A native of Mackinaw City, Mich., Lomas spent many years in ministry, giving his last decade of service at the Epworth Euclid United Methodist Church in Cleveland, Ohio. Despite the distance and demands of that profession, Lomas was also devoted to his alma mater. At the time of his appointment to the Albion presidency, he was a member of the College’s Board of Trustees and had previously held a leadership position in the Alumni Association. Upon his retirement, Lomas also became the College’s first chancellor, continuing his service to Albion well into the 1980s.

Curricular and Campus Expansion

Unwavering in his commitment to the liberal arts tradition, Lomas also embraced educational and experiential opportunities that took students beyond the classroom. The Honors Program and Professional Management Program (now the Carl A. Gerstacker Institute for Business and Management) were established during his tenure, along with the originally named Gerald R. Ford Institute for Public Service, believed at the time to be the first such program in the country for undergraduate students.

Lomas also saw the first student participation in international internship programs, the establishment of practicums in psychology and healthcare, and academic concentrations in computer science, human services and mass communication.

The College completed a $15 million capital campaign during his tenure, resulting in the addition of Mudd Learning Center, Olin Hall, Herrick Theatre, Dean Aquatic Center, and Sprankle-Sprandel Stadium to the campus. The Whitehouse Nature Center was also created while Lomas was in the president’s office.

And he would continue to peer into possibilities for Albion years after his retirement.

“Dr. Lomas never stopped beating the drum for Albion College,” says Jim Whitehouse, ’69, recalling a visit to the Lomases at their North Carolina home in 1995. “I told them I was an astronomy enthusiast and Dr. Lomas immediately took me next door to meet the neighbors, Bill and Lois Stellman, who had a beautiful 14-inch telescope mounted in an observatory above their garage. Five minutes after we arrived, that telescope and its expensive mounting apparatus became the property of Albion College! A year later, the Stellmans supported the building of an enclosure to house the instrument on the roof of Palenske Hall, where it has been in continuous use since.”

President Lomas and Barbara Lomas on the steps of the President’s Home at 501 E. Michigan Ave., November 1979.

A Focus on Engagement and Growth

Lomas excelled in fiscal leadership, taking just two years to bring the College to a budget surplus that lasted for the remainder of his presidency.
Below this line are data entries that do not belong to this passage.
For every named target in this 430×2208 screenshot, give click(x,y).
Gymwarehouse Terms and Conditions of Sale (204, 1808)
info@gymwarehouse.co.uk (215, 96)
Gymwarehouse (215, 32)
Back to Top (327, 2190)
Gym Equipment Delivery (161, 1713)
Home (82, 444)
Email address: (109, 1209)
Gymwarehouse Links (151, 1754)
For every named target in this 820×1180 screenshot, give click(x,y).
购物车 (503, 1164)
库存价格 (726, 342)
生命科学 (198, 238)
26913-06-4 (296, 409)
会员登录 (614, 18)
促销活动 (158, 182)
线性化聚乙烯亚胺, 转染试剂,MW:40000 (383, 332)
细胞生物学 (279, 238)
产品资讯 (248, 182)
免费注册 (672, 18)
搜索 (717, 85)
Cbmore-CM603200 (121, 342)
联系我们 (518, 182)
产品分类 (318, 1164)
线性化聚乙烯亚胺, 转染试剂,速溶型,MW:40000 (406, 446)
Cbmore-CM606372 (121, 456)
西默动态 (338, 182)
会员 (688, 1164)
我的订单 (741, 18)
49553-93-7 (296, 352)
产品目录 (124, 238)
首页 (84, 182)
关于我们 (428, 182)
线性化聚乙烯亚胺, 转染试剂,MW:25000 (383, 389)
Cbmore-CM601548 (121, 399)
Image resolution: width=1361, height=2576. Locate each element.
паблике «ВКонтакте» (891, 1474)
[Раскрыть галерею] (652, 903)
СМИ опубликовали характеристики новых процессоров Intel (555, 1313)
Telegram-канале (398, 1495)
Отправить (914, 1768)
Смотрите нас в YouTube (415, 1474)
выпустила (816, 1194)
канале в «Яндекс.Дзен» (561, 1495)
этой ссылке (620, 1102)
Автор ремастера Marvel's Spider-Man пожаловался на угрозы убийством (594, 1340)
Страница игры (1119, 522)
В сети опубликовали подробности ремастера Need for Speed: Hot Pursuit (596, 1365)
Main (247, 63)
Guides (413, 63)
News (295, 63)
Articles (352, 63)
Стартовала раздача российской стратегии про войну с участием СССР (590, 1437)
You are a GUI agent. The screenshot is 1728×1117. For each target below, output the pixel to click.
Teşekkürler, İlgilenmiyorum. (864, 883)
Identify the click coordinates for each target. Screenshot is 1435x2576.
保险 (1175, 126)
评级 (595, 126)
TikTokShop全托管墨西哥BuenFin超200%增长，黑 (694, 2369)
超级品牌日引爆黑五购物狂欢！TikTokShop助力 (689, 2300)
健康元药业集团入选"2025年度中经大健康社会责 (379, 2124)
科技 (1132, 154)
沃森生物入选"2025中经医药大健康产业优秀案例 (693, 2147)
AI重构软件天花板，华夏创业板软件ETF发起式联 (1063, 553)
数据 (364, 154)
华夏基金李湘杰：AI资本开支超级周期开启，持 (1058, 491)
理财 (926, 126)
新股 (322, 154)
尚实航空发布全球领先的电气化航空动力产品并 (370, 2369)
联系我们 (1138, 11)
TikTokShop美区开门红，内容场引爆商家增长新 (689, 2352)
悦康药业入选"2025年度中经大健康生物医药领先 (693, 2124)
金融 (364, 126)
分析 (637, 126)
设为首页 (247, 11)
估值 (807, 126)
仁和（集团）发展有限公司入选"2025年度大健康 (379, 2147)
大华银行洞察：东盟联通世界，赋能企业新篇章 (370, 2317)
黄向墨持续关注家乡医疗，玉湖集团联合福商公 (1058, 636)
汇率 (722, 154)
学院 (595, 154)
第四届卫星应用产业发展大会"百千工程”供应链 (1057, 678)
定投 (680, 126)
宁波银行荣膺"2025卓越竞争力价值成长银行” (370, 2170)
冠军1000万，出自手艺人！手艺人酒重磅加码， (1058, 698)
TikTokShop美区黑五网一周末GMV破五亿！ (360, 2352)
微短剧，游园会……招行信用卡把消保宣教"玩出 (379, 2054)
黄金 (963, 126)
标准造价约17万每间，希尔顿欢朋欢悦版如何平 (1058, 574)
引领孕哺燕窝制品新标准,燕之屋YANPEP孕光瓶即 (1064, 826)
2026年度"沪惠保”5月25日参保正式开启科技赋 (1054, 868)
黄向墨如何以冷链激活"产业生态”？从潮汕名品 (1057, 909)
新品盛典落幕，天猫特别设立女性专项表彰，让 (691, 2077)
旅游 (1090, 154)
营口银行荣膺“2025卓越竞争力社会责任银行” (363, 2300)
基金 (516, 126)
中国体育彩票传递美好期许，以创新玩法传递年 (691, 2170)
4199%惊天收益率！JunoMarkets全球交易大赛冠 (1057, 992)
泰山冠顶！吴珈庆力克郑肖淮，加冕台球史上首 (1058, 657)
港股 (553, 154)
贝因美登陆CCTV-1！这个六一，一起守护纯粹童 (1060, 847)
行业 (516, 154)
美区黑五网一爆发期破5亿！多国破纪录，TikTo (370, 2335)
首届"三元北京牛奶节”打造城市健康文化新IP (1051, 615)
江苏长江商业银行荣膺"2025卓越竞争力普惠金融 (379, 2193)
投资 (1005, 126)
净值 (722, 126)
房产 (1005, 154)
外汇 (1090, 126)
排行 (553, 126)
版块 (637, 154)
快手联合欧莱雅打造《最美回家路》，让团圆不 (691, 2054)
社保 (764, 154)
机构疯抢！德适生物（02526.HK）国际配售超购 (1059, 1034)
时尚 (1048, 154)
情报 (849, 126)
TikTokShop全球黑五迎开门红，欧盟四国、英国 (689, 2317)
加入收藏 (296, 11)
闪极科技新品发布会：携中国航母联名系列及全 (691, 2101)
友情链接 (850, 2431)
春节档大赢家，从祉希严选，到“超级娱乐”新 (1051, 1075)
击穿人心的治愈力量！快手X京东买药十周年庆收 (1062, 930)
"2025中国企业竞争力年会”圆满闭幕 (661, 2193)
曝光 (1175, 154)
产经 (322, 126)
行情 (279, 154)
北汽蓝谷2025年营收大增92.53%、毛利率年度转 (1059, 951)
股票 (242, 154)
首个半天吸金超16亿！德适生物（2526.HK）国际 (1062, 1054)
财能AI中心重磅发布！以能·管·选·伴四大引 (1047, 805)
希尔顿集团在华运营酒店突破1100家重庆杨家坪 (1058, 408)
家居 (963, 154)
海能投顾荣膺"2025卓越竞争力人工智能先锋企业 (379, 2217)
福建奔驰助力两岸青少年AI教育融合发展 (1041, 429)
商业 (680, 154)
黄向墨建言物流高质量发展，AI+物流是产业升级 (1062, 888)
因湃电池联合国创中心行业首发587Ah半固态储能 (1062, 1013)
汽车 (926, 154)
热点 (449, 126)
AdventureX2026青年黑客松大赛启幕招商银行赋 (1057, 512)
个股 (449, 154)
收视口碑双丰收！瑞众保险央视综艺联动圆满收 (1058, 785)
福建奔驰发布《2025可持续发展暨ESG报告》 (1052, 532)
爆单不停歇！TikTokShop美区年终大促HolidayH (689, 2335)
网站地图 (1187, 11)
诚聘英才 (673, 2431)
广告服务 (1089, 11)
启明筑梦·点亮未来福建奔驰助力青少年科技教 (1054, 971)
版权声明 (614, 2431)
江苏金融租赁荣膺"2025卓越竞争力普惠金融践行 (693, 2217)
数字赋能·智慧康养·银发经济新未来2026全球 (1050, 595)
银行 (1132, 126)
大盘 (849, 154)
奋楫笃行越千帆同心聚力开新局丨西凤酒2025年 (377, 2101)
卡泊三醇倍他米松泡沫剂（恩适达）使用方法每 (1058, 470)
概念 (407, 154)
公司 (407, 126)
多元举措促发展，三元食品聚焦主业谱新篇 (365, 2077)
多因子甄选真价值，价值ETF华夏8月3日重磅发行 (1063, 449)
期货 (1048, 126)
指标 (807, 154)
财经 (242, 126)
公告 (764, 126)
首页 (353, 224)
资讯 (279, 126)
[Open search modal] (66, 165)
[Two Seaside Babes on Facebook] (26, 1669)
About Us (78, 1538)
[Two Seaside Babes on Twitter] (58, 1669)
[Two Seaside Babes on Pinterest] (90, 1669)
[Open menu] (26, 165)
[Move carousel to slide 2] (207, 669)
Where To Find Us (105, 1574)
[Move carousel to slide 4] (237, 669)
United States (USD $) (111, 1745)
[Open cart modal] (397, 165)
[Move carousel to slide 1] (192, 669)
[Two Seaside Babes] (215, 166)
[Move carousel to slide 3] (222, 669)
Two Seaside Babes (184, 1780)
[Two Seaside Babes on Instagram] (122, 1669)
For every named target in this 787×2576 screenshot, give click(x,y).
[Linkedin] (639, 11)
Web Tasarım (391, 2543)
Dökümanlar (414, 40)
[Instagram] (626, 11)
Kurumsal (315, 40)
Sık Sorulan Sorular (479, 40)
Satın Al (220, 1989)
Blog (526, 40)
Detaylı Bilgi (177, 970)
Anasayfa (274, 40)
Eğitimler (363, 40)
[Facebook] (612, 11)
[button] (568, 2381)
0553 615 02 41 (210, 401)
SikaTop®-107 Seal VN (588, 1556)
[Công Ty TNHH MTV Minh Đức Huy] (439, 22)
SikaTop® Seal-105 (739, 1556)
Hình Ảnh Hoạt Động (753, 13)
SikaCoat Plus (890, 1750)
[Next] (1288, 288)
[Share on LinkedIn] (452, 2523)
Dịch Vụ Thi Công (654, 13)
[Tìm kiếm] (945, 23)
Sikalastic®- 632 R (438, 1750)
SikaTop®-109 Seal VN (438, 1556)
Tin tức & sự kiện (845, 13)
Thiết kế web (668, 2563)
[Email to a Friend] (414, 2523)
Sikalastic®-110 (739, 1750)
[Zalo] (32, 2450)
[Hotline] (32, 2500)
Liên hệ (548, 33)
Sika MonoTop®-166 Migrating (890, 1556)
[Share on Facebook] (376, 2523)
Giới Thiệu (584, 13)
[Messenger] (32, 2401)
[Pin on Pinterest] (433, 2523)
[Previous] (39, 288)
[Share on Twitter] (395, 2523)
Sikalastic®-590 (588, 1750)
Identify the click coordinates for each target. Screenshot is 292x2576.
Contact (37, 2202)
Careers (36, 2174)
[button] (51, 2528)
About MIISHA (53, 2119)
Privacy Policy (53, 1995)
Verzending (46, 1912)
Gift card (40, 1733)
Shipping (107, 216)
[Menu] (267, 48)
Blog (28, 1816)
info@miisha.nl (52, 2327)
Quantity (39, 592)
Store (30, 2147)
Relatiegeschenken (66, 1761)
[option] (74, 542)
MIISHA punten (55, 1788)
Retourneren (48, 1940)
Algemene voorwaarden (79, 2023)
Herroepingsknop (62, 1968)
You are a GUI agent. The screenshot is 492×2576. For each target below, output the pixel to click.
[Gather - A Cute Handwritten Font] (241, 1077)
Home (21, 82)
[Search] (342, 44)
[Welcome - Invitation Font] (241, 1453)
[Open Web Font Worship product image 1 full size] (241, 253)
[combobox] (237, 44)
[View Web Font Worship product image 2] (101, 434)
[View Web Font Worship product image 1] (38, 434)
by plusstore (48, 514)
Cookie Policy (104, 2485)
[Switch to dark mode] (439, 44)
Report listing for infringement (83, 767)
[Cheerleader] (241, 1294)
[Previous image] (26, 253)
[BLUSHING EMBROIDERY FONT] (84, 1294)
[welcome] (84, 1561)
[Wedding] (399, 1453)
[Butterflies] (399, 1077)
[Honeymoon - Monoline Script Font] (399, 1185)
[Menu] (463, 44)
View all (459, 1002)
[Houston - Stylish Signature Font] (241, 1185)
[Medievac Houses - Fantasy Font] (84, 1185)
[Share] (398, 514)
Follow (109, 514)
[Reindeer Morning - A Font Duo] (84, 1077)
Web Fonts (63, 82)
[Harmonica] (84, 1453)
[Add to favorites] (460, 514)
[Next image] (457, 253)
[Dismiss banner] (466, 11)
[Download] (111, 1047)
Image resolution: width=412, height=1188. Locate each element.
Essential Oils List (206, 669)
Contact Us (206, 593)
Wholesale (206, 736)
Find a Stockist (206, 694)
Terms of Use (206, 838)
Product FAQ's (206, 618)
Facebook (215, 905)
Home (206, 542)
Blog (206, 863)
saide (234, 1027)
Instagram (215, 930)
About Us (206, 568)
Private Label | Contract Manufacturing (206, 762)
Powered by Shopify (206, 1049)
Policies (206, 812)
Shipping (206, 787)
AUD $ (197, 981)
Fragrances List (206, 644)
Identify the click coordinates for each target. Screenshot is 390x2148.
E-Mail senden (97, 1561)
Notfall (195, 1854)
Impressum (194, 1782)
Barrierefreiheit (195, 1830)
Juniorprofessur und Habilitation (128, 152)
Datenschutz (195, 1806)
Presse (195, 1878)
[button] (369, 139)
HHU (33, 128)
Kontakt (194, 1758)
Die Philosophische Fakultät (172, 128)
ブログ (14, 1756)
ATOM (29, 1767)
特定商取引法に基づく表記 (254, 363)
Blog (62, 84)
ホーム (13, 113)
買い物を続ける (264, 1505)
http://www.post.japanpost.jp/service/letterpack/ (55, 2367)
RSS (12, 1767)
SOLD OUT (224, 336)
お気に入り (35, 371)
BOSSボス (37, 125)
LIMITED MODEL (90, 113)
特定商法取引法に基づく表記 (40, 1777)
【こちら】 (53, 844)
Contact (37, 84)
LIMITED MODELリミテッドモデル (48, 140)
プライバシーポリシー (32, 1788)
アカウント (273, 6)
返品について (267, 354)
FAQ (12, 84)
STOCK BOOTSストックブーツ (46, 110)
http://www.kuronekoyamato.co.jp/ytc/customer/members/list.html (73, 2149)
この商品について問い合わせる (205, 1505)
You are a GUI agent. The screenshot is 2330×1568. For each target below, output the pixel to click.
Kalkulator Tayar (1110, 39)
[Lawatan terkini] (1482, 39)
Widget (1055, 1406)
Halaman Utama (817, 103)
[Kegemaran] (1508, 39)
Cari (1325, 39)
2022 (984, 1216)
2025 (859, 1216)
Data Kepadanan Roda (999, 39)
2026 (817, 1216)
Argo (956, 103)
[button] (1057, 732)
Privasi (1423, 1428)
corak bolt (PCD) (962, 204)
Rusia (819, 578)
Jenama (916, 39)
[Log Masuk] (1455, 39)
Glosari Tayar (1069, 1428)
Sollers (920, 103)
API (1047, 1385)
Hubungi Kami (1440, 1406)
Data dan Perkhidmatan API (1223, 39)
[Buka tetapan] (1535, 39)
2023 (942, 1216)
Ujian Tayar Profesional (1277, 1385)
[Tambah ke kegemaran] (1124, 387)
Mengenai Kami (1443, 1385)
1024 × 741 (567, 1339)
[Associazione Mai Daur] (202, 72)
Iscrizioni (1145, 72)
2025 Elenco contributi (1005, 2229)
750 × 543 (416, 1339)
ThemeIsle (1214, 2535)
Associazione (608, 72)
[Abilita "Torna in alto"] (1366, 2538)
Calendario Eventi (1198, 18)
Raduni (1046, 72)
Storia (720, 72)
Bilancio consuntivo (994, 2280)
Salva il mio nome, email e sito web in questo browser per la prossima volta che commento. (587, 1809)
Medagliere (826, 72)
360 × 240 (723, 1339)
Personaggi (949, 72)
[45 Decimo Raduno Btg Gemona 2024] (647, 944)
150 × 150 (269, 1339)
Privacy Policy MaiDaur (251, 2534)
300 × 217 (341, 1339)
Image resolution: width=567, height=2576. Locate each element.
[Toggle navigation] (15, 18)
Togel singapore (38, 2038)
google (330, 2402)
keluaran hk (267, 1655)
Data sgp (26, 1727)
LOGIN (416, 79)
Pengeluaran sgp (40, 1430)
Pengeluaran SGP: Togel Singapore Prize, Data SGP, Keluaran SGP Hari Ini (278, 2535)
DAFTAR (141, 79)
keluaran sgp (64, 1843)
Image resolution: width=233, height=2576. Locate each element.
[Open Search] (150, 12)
He further oversaw enrollment growth to an average student population near 1,800 in the 1970s. Lomas’ civic engagement included serving on the Albion Improvement Committee, the American Cancer Society of Calhoun County, and the board of directors for AlbionJackson City Bank and Trust. During his presidential tenure, he further was a consultant to the American Enterprise Institute for Public Policy Research and held leadership roles with the Association of Independent Colleges and Universities of Michigan, the Great Lakes Colleges Association, the Michigan Colleges Foundation and the Michigan Intercollegiate Athletic Association Presidents’ Committee.

Lomas’ wife of 72 years, Barbara, passed away December 27, 2019. They are survived by their son Paul Lomas and Gayle Smith Lomas ’74, three grandchildren including Torrey Lomas, ’09, three greatgrandchildren, and extended family member Suzanne Scrutton, ’86, and Jennifer Scrutton Culbertson, ’88. Bernard and Barbara's son David Lomas, ’73, passed away in 2004. “Bernard and I both spoke at [longtime Director of Admissions] Frank Bonta’s funeral in 2017. He spoke without notes and it was on target and as good as I’ve ever heard him,” recalls retired men’s basketball coach Mike Turner, ’69, who led the Britons to the NCAA Division III Final Four in 1978 during Lomas’ tenure. “Usually when you talk to Bernard, it’s an hour. But he stuck to his four minutes. He was sharp to the end.”